閑人手帖

このブログは私が見に行った演劇作品、映画等の覚書です。 評価、満足度を☆の数で示しています。☆☆☆☆☆が満点です。★は☆の二分の一です。

ふじのくにせかい演劇祭と「タカセの夢」について

6/5にSPAC(静岡県舞台芸術センター)主催のふじのくにせかい演劇祭に行き、「野田版真夏の夜の夢」、「タカセの夢」、「エクスターズ」と三本の作品を一日で見た。いずれもとても面白い作品だった。特によい作品を見たときなど印象が混ざり合ってしまうのが嫌で、私は一日に複数の舞台作品はなるべく見ないようにしているのだけれど、今回は三本それぞれ作者・演者の個性が強く出たユニークな作品にも関わらず、「夢」をキーワードに一つの調和した世界を提示しているようにも思えた。私のなかで作品の印象が喧嘩して不協和音を奏でていない。

個人的な好みから言えば、1番が「エクスターズ」、2番が「タカセの夢」、3番が「野田版真夏の夜の夢」ということになるが、この三作品のなかでどれについて一番語りたいかというとそれは、カメルーン出身のダンサー、振付師ニヤカムの指揮のもと選抜された10名の静岡の中高生によって演じられた「タカセの夢」だ。

SPAC文芸部の横山氏が昨年の初演時にこの作品について書いた文章を読んだとき、再演時には何としてもこの作品を見てみたいと思った。横山氏の文章だけで感動的な作品であることは確信していたのだけれど、実際に舞台を見てみると予想していた以上の素晴らしさに観劇後は感想の言葉も浮かばない。思春期の少年と少女たちのあの伸びやかで自由で多彩な表現にくらくらした。
http://spac.or.jp/blog/?cat=22
「タカセの夢」の感想については改めて別に書こうと思うが、一地方劇場の企画で地元の子供を集めて作った舞台があのレベルの表現に達するというのは、大げさな言い方ではあるが、ちょっと奇跡のようにも思えるのだ。もともとバレエや新体操の経験があり、それなりのポテンシャルを持っている子供が選抜されたのだろうが、静岡のごく普通の子供たちがニヤカムという天才的な指導者と出会うことでモンスターになっていく過程を目の当たりしていた現場の人たちは恐怖感のようなものさえ感じなかっただろうか。教育ってのは恐ろしい力を持っているものだと思った。

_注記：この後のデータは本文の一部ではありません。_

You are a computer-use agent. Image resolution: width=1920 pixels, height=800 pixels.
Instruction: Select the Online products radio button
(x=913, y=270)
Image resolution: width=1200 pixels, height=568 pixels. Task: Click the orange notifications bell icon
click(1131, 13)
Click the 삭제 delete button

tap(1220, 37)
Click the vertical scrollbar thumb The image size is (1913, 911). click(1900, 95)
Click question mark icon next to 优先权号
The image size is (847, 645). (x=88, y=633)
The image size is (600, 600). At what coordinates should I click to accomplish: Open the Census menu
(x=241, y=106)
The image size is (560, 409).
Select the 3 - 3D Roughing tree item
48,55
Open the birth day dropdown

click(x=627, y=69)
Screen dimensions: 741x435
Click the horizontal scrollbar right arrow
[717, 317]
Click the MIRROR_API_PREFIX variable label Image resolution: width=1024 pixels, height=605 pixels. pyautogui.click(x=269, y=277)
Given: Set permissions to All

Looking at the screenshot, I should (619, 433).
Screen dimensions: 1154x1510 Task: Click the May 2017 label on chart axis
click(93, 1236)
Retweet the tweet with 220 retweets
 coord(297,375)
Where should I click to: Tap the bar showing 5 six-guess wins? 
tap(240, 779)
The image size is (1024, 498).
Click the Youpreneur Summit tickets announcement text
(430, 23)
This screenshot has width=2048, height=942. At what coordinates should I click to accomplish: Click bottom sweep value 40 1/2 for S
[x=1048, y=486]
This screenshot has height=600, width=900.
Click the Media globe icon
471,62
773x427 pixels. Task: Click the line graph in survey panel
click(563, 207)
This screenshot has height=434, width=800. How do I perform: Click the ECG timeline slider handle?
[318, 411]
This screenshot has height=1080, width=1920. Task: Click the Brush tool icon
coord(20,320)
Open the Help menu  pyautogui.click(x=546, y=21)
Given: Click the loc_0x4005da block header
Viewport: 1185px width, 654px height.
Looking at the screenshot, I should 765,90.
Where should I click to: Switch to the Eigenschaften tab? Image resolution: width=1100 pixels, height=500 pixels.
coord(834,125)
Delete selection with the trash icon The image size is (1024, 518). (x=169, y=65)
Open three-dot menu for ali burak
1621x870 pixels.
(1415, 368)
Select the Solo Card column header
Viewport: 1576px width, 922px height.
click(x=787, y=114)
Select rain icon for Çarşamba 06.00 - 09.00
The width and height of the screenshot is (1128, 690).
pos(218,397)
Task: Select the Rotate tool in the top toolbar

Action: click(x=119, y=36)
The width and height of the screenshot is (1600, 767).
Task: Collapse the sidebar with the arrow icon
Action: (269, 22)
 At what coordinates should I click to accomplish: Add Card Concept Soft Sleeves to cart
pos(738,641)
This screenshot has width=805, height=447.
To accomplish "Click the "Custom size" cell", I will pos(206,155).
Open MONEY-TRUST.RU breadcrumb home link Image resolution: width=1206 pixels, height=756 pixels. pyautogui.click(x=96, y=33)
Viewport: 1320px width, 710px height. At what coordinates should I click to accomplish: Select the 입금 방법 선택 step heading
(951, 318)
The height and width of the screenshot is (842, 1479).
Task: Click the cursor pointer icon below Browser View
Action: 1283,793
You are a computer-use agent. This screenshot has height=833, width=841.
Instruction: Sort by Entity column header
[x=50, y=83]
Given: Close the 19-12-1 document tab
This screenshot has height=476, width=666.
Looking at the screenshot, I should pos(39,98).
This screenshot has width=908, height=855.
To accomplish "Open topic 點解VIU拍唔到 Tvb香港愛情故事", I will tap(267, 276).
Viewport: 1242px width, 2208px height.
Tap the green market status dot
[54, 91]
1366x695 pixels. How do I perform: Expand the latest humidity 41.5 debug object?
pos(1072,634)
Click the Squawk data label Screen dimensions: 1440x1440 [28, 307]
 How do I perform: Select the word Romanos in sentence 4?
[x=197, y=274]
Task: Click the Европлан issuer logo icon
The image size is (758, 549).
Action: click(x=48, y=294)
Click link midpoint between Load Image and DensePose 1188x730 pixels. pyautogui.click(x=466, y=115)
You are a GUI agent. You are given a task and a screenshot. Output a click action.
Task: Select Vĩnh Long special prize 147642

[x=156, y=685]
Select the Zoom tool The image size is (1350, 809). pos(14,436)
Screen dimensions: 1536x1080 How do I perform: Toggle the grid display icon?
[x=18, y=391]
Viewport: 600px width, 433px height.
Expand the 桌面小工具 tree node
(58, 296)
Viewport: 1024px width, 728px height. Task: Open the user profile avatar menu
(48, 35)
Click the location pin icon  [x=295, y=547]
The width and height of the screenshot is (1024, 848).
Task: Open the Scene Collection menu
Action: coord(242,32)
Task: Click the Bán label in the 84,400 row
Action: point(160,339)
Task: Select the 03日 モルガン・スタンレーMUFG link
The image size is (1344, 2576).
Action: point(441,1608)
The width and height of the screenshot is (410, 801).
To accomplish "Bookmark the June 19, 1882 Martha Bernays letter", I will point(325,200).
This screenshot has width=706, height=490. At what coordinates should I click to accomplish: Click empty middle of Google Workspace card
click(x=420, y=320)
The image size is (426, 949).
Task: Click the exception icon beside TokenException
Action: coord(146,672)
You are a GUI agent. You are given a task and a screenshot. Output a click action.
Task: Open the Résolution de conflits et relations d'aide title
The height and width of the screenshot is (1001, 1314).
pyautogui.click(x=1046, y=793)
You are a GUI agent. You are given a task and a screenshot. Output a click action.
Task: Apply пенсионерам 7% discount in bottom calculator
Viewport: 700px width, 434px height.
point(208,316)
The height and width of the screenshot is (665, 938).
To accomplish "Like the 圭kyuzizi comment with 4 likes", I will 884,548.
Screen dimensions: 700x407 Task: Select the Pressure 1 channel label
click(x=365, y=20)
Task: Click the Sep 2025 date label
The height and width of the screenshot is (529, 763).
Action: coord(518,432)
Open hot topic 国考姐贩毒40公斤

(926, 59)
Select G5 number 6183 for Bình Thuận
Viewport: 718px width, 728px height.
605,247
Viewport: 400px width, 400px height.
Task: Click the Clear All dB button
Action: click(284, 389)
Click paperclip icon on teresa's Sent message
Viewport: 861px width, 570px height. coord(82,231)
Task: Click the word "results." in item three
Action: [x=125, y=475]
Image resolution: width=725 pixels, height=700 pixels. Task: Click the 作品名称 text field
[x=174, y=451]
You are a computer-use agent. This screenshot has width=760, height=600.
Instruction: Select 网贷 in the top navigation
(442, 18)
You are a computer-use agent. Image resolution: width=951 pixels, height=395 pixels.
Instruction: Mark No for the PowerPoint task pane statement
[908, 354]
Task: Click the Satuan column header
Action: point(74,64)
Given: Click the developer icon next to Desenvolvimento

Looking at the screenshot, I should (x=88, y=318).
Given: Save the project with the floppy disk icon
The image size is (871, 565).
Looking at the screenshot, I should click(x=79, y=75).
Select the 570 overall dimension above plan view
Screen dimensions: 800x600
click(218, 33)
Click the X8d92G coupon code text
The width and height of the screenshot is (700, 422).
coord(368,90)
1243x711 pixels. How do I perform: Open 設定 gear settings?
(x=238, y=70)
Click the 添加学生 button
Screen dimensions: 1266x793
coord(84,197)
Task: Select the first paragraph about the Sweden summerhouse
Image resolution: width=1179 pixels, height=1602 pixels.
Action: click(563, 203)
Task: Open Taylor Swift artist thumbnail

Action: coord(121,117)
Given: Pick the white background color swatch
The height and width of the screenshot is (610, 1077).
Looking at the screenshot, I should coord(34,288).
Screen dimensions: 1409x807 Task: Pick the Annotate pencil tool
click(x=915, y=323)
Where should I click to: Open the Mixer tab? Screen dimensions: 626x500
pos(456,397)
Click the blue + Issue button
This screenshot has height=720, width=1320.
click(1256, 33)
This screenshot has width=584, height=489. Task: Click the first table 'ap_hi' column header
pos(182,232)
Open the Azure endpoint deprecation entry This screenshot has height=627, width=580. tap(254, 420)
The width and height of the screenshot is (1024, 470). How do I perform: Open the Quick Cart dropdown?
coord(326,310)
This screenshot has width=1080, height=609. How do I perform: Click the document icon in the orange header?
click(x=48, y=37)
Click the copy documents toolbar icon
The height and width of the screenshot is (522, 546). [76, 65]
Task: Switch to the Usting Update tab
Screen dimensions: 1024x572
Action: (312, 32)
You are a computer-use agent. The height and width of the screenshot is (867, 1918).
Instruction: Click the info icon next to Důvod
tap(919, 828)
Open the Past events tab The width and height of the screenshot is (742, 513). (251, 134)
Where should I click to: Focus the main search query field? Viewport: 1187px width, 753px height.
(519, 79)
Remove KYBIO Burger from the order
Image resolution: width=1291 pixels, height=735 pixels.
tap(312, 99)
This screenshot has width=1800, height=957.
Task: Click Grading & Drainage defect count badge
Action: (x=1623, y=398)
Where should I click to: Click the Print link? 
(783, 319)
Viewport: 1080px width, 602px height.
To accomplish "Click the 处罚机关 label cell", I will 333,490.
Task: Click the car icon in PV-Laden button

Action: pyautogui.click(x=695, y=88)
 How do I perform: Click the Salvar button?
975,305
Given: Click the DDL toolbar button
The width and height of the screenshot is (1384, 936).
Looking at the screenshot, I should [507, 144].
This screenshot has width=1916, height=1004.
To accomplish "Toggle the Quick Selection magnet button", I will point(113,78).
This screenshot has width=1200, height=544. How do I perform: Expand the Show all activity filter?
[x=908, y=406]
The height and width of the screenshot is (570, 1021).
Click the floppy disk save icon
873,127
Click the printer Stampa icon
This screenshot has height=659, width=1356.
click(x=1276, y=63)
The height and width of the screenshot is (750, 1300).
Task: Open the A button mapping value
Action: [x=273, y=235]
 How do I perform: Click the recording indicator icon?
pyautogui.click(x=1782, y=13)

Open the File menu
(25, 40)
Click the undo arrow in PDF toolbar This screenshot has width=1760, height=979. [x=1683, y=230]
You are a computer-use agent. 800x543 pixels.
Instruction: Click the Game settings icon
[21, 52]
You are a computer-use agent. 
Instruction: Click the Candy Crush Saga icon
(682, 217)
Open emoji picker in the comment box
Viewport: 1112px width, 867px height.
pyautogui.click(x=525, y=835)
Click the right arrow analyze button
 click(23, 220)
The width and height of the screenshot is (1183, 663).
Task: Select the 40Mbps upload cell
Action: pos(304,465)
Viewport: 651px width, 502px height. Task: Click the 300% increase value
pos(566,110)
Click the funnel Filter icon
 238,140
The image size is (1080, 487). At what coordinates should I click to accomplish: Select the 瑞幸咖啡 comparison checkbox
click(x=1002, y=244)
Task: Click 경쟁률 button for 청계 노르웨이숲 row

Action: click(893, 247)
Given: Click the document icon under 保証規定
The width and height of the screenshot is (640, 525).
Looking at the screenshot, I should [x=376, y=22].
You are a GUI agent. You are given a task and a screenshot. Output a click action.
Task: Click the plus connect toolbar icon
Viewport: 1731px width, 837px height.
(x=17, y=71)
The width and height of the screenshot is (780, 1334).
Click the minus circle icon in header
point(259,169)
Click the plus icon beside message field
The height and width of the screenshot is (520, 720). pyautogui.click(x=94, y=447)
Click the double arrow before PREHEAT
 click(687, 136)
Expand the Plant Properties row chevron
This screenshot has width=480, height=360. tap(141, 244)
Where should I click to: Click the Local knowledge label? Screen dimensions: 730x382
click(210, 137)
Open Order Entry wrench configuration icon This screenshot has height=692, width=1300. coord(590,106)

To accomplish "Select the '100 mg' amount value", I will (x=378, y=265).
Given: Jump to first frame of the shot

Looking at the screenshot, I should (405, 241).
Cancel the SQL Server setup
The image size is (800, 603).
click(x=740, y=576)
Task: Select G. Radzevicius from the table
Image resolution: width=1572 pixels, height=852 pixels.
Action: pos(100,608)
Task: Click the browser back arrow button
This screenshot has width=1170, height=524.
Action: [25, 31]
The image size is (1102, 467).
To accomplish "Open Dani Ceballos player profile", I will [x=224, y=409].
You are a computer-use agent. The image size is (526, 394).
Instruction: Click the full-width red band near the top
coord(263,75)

今日見た三作品にはいずれも天才の仕事だと思った。しかも作品の芸術的クオリティの高さにも関わらず、門戸が広く開かれているのも驚くべきことだ。老若男女、あらゆる年齢層の人が祝祭的非日常を楽しむことができる作品ばかりだった。実際、同じような雰囲気の客ばかりが集まりがちな東京の公演とは異なり、静岡の観客の層は実にバラエティに富んでいた。宮城聰氏がSPACの芸術監督について今年が四年目か五年目だと思うが、SPACは地方にある公共劇場として前人未踏のすごいところに到達しつつあるような気がする。一日に三本まとめて傑作を見て戻ってきたところなのでその興奮の余韻で誉めすぎてしまったかもしれないけど。私立の劇場でユニークな活動を行っているところはあるけれど、SPACはやはり公立の公共劇場であるからこそできる可能性を追求しているように思う。こういった感じで地方の劇場が特色ある企画を行い、作品を制作し、それぞれが互いに競争する環境を用意できる可能性を考えると、やはり劇場法って成立したほうがいいような気もする。

八月に「タカセの夢」の公演が東京のシアタートラムである。8/10、/11の二日間、二回だけの公演だ。
http://setagaya-pt.jp/theater_info/2011/08/post_234.html
この「静岡の奇跡」をできるだけ多くの人に確認してもらいたいように思う。
私も東京でもまた見たいのだけれどこの日程はあいにく関西に帰省中。
この二回の公演、シアタートラムが一杯になりますように。